When considering the first, he points out the governments push back against it. This may be true, but technology streams churn faster than legislation. Censorship at a level that democracies will tolerate has to target a particular technology, and so has the effect of bringing forward its obsolescence.

Zero distance matters as specialist communicacies can form, which then mature into thought shops as the technologies they promote become commonplace - the evolution of the xml-dev mailing list is a case in point.

When talking about blogging, Hammersley says 'Blogging is all of these things'. Blogging, Podcasting, Videocasting are current technologies that illustrate these. Blogging seems to have out-competed BBSes which out-competed email lists for certain modes of discussion. Podcasting and video don't seem to promote discussion (this is a written reply to a video, not me on-camera), so IME have less of an effect on viral behaviour. That is different for non-techies - it's not unusual for something on myTube to have a video response, but that really do have to different the creation of technologies and their adoption and their consumerisation.

Certain video blogs - such as the videocast's on Jon's Radio - may have an acceleration effect on technology creation, but the vast majority don't. You also cannot properly absorb technology any quicker - watching Jon demonstrate something doesn't mean you don't have to learn how to use it.

One group of people - the developers of Microsoft's Outlook web access - invented XMLHttpRequest - which allows you to develop richer web applications.

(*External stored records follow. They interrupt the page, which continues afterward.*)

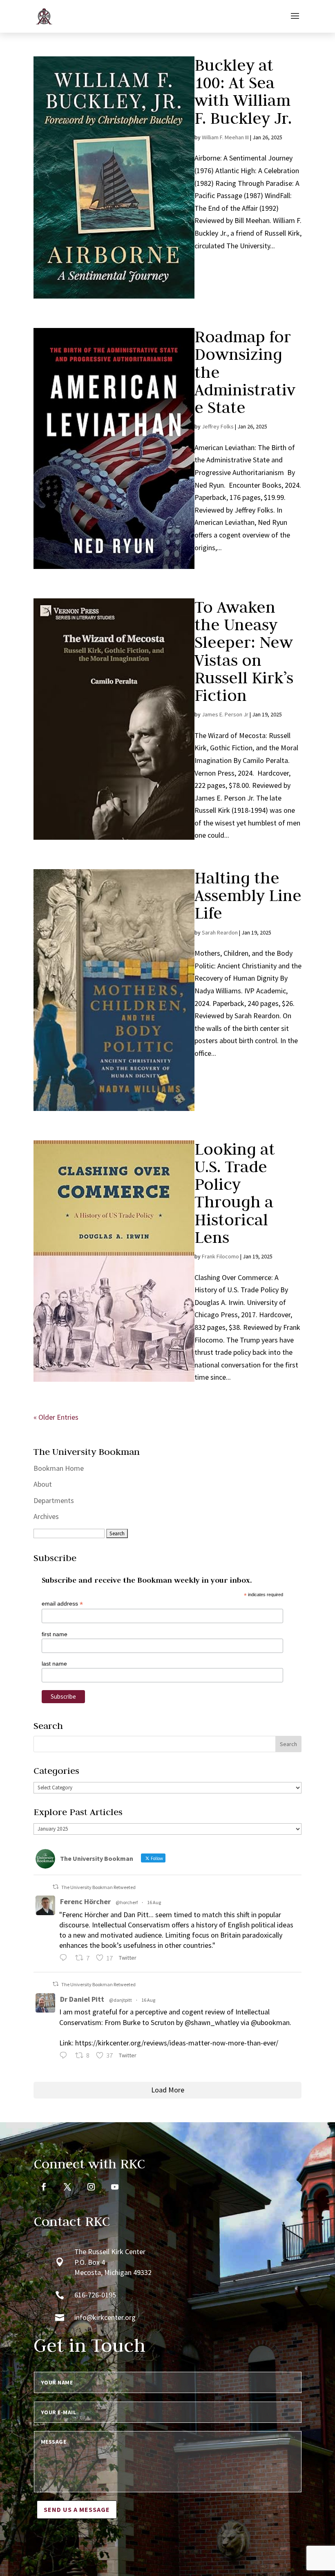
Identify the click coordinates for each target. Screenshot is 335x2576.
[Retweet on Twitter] (55, 1887)
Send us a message (77, 2509)
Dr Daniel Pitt (82, 1999)
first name (54, 1634)
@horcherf (127, 1902)
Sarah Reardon (220, 932)
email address (62, 1604)
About (43, 1484)
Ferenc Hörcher (85, 1901)
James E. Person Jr (225, 714)
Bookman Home (59, 1468)
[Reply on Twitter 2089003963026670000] (65, 2056)
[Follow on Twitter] (67, 2187)
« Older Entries (56, 1417)
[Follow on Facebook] (44, 2187)
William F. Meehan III (225, 137)
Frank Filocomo (220, 1256)
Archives (46, 1516)
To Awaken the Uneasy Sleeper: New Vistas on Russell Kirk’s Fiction (243, 651)
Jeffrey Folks (218, 426)
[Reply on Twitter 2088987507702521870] (65, 1959)
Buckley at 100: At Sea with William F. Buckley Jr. (245, 91)
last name (54, 1663)
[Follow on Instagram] (91, 2187)
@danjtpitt (120, 2000)
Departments (54, 1500)
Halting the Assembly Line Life (248, 895)
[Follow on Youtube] (115, 2187)
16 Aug (154, 1902)
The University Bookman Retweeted (98, 1887)
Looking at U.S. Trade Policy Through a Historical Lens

Seven years later, we have Ajax toolkits and many professional web application creators use it, and there are now companies offering simple Web2.0 hosting, which are getting the technology from adoption by specialists and into amateurisation. Personally, I'm bored already.

I'm not aware of non-specialists who create technology (not all specialists are professionals). Exponential growth in videocasts may not effect the specialists - you require higher information density, and you have to learn your stuff. Being able to put a video blog together is nothing to do with being able to squeeze more transistors onto a chip, or even to create a video blogging service.

The scaling effect of ubiquitous communication will only accelerate technological change up to the point where those people creating technology are fully in communication with everyone they need to be. I'm already limited not by my ability to find the information I need to create, or people to talk with, but by my ability to absorb the information. I don't believe IT will provide much more acceleration in the creation phase. What viral communication does do is lower the time from adoption to consumerisation.

The 19th century engineers who pioneered the industrial revolution also believed that they 'were the flat-mate[s] of Leonardo da Vinci'; everyone is a child of their own renaissance. Since the early 20th century, it has been impossible for one individual to understand all that humans know of maths or of physics. I'm sure I understood a higher percentage of computing technology when I was a teenager than I do know - I've made conscious decision to drop anything to do with low-level graphics hardware programming, which I did my MSc project in 14 years ago.

Our renaissance has a higher churn - Web2.0 will have much a shorter a lifespan than the small-sword.

I can see two outcomes - either IT really is different, and we have a future in which more and more people rely on technologies further and further away from the understanding of the average individual, or the history of the horse and sword will repeat itself and the movement of technologies from professional into amateur use will inhibit the evolution of the technology to one that is democratically acceptable.